The probability of these stable models can be calculated using the following formula: \(\begin{equation}\label{eq_1} P_{\Pi}(I) = \begin{cases} \frac{\prod_{(c = v)} P_{\Pi}(c = v)}{NumStableModels},& \text{if } I \text{ is a stable model of } \Pi \\ 0, & \text{otherwise}\\ \end{cases} \end{equation}\)

in \eqref{eq_1}, $P_{\Pi}(I)$ is the probability of the stable model $I$ given the program $\Pi$. The probability of the observation is simply the sum of probabilities of all the stable models that satisfy the observation. Then the objective becomes to maximize the probability of the observation. Hence gradient ascent!
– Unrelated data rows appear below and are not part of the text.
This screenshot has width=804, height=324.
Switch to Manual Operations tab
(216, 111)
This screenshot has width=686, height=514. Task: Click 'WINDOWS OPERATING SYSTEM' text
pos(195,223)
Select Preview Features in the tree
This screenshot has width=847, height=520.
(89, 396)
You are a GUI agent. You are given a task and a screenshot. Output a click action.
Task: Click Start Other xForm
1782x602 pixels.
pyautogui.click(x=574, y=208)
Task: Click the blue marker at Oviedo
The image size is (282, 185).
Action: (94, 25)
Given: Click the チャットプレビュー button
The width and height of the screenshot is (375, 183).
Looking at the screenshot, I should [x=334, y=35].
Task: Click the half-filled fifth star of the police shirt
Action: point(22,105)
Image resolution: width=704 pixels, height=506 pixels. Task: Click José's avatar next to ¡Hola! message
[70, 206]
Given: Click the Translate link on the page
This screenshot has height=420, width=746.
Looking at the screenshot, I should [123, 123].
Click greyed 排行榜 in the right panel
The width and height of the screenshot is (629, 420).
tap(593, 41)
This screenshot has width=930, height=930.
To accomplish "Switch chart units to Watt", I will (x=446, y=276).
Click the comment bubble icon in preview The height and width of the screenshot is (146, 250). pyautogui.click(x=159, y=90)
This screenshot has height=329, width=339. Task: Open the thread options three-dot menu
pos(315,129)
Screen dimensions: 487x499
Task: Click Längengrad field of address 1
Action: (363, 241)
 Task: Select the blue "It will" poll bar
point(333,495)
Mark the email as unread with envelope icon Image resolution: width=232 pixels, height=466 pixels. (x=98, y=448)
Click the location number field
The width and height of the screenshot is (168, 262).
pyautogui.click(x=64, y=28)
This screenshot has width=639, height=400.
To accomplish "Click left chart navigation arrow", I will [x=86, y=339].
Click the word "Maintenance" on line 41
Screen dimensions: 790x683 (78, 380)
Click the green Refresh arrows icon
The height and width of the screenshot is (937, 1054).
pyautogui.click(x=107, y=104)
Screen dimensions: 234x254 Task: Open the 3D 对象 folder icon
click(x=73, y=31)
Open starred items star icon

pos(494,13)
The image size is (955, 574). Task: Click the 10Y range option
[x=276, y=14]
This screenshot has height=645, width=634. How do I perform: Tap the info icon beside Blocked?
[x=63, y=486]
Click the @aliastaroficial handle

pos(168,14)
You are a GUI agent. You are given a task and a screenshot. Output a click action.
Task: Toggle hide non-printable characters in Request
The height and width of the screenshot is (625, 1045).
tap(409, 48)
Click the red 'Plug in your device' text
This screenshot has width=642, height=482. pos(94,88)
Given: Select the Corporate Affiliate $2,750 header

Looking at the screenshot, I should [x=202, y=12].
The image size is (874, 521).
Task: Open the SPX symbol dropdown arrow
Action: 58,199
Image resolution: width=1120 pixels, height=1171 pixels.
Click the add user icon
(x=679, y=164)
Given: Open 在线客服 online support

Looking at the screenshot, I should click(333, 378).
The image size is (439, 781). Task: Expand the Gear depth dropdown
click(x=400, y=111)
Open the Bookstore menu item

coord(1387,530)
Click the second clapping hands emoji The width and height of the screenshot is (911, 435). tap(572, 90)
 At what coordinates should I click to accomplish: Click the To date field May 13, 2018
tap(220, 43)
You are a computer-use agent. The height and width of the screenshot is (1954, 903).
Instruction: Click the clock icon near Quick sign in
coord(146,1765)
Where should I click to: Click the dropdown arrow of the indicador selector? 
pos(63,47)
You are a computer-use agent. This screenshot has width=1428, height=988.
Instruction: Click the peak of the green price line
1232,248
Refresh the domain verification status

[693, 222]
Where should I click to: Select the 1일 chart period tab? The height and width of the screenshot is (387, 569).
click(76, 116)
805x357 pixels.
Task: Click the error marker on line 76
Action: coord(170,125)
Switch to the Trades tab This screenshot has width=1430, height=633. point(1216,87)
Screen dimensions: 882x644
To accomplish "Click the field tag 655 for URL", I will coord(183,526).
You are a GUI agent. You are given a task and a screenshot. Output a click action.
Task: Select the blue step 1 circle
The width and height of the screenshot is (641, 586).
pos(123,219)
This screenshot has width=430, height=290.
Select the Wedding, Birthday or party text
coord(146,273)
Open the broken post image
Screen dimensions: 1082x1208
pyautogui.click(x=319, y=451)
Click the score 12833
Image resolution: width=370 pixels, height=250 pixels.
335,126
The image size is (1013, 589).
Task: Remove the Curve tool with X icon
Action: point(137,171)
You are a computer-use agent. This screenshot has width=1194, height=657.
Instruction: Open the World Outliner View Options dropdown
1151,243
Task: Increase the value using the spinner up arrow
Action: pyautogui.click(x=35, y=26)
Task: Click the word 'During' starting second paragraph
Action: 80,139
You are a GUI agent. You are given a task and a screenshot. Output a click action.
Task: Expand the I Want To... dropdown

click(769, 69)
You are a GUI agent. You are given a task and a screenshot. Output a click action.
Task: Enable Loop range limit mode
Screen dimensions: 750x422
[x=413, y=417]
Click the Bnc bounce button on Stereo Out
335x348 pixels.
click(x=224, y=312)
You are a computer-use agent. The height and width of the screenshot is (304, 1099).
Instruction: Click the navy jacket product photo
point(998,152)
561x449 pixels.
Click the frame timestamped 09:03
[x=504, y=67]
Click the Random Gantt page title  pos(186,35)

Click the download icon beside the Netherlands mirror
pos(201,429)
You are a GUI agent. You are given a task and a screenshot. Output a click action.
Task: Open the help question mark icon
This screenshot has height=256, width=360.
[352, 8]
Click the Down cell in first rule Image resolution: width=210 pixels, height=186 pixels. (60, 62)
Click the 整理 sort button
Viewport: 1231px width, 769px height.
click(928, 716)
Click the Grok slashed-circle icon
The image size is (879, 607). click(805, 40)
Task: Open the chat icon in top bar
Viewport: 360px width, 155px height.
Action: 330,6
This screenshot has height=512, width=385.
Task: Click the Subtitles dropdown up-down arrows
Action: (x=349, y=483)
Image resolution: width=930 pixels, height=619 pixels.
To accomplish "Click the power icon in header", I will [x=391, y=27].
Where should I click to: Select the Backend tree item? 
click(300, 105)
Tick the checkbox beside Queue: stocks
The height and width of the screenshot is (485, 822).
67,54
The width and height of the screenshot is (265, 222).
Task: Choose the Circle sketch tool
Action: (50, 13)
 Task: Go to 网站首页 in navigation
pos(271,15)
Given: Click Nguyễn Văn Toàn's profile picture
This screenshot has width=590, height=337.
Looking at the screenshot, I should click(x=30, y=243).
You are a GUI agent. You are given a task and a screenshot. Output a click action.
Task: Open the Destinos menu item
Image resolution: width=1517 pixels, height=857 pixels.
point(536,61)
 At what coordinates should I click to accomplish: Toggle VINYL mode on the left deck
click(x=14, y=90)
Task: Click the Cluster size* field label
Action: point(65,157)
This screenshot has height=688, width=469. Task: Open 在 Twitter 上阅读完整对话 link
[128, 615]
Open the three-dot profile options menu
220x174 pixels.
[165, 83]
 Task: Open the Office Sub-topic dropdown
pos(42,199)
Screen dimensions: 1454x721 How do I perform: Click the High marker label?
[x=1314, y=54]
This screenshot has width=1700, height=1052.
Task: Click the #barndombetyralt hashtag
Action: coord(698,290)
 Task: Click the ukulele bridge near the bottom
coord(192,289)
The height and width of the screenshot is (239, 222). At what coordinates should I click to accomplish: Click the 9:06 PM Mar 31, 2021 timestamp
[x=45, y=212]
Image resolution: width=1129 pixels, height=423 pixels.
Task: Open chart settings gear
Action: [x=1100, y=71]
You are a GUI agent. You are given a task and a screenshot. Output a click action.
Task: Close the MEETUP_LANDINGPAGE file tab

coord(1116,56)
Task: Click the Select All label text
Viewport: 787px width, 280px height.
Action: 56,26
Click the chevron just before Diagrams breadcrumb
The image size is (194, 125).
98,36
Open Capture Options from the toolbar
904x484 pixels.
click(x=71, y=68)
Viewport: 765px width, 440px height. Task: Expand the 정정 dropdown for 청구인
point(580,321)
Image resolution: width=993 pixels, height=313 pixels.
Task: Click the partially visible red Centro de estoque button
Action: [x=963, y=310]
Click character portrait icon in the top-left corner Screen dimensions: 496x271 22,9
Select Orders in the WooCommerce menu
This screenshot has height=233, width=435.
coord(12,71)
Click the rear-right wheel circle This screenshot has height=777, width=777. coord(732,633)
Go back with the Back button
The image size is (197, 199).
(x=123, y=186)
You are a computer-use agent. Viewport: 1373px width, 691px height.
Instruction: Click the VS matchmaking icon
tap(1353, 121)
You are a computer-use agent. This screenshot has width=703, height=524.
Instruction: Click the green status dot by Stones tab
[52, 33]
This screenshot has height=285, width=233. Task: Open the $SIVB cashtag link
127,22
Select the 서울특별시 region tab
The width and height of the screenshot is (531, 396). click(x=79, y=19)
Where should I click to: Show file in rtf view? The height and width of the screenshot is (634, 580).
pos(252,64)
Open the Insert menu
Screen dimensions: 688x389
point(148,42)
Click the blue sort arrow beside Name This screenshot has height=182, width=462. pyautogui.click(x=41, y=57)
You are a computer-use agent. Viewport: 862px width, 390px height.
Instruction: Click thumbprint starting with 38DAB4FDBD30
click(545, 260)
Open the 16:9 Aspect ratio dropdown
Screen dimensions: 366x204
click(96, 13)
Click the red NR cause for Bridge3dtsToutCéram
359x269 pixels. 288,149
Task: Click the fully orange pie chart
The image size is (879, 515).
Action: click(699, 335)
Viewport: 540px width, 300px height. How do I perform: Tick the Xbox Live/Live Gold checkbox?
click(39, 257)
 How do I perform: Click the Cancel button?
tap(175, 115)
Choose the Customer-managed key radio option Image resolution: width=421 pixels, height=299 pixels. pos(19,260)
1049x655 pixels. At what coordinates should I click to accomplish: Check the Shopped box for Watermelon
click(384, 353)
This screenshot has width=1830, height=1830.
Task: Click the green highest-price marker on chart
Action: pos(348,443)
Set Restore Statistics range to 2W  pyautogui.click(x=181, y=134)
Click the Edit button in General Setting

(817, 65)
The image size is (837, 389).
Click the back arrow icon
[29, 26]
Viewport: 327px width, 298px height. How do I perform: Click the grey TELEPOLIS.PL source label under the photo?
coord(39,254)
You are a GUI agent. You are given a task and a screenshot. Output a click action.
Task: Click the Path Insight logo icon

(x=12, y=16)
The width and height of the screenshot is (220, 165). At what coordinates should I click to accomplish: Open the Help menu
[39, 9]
Learning and gradient propogation in NeurASP

In the above figure the red arrow indicates the gradient calculateion of the ASP program w.r.t the neural network outputs. This is calculated by using a formula given by the authors in the paper. Since the program is not continuous the gradient is difficult to calculate. The orange arrow indicates the calculateion of gradients of the outputs of the neural network w.r.t the network parameters. This is simply done using backpropogation.

Inference

The inference procedure is straightforward wherein a trained neural network is used through the nn() atom in the ASP program to solve the problem.

Pros

  1. The impovement paper shows over DeepProblog is notable. There is a significant improvement in terms of convergence time.
  2. Seemless integration and a strong proposition for combining neural networks and ASP in the training loop.
  3. ASP is more expressive than prolog so it could be seen as a slight advantage over DeepProblog which uses prolog like semantics in terms of knowledge representation.

Cons

  1. No theoretical proof to show that the given proposition for gradient calculation is correct and is optimal. (Atleast for me it seems like there is some exposition into the insight behind this is needed here.)
  2. SCALABILITY is a big issue. It is simply not scalable for bigger and more complex problems since ASP is used. ASP solvers like CLINGO ground the whole program and then find the stable models which simply becomes intractable.

This framework falls under the Symbolic[Neuro] category of neurosymbolic systems according to the taxonomy given by Henry Kautz . Here the neural network is being used as a part of the ASP semantics.